Gordon continued his studies after leaving Heriot's and gained a Master of Arts degree in economics from the University of Edinburgh, where he also studied Moral Philosophy and Spanish Literature. By the 1964–65 season he had developed into a first team regular, scoring 23 times as the Maroons narrowly missed out on the League title.

=== Dundee United ===
Following a spell in South Africa in 1967 and 1968, where he played for Durban United and worked as a company representative for Beare Brothers, Gordon left Tynecastle permanently in 1969 when Jerry Kerr paid £8,000 to take him to Dundee United. While with the Tannadice club he remained Edinburgh-based as he was now studying towards his professional Chartered Accountancy qualification, training twice a week with the Terrors.
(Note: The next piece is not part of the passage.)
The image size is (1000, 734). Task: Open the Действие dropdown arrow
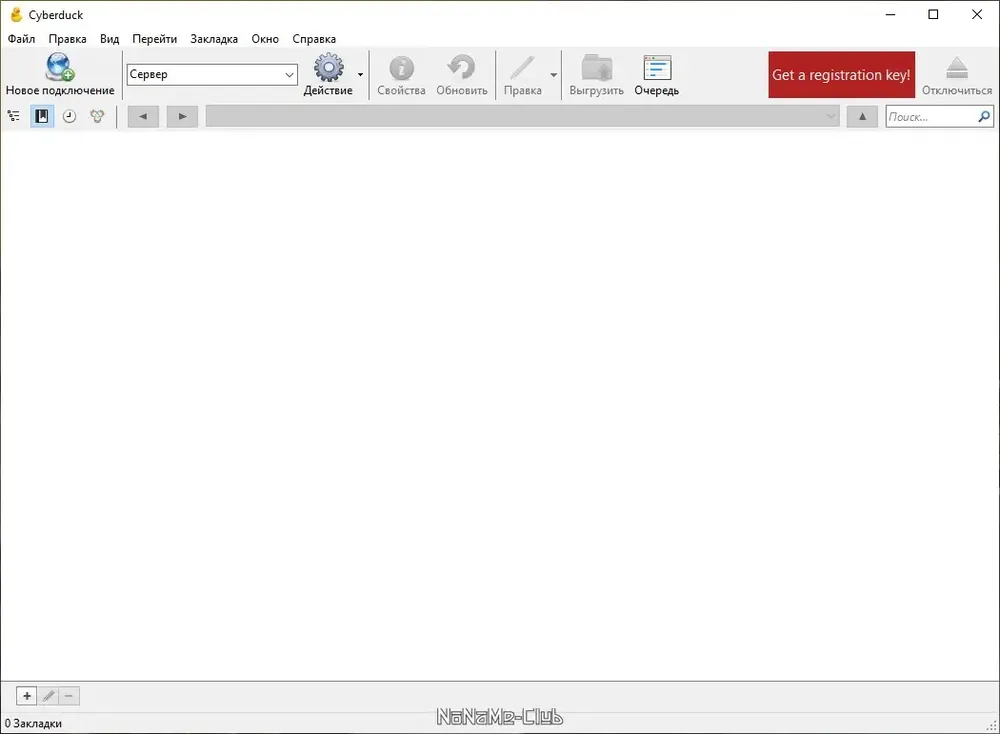click(360, 75)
When Jim McLean was appointed manager a policy requiring all United players to live in Tayside was instigated, however, Gordon refused.

=== Hibernian ===
Eddie Turnbull paid £12,000 to take Gordon back to Edinburgh, but this time with Hibernian. It was with the Easter Road side that he enjoyed his career highlights. In 1972–73 he helped Hibs to victory in the League Cup and Drybrough Cup, while the following season they retained the Drybrough Cup. He also featured in one of the most celebrated matches in Hibs' history, the 7–0 victory over rivals Hearts in the 1 January 1973 derby, a match in which he scored the second and seventh goals.

=== Dundee ===
Despite this success, Gordon was sold to Dundee for £13,000 in 1974, earning the unique distinction of having represented both of Dundee and Edinburgh's senior sides. His spell with the Dark Blues was less successful, however. Following their last-day relegation in 1976, due to a goal difference inferior to his former side United, Gordon retired from football aged 32.

=== After football ===
After ending his playing career, Gordon continued to work in the accountancy profession, with his clients including Irvine Welsh. During the 1980s, he co-presented the "Sportsbeat" programme on Radio Forth. He also appeared regularly on Scotsport with Arthur Montford and continued to work as a football reporter on both radio and television. In addition, following the election of Archie McPherson as Rector, by dint of being a graduate of that establishment, he was asked to undertake a three-year period of office as Rector's Assessor at the University of Edinburgh. Gordon died on 18 February 2010, from a brain tumour, having suffered a recurrence of the cancer which had initially prompted the removal of part of his tongue eight years earlier and which curtailed his media involvement.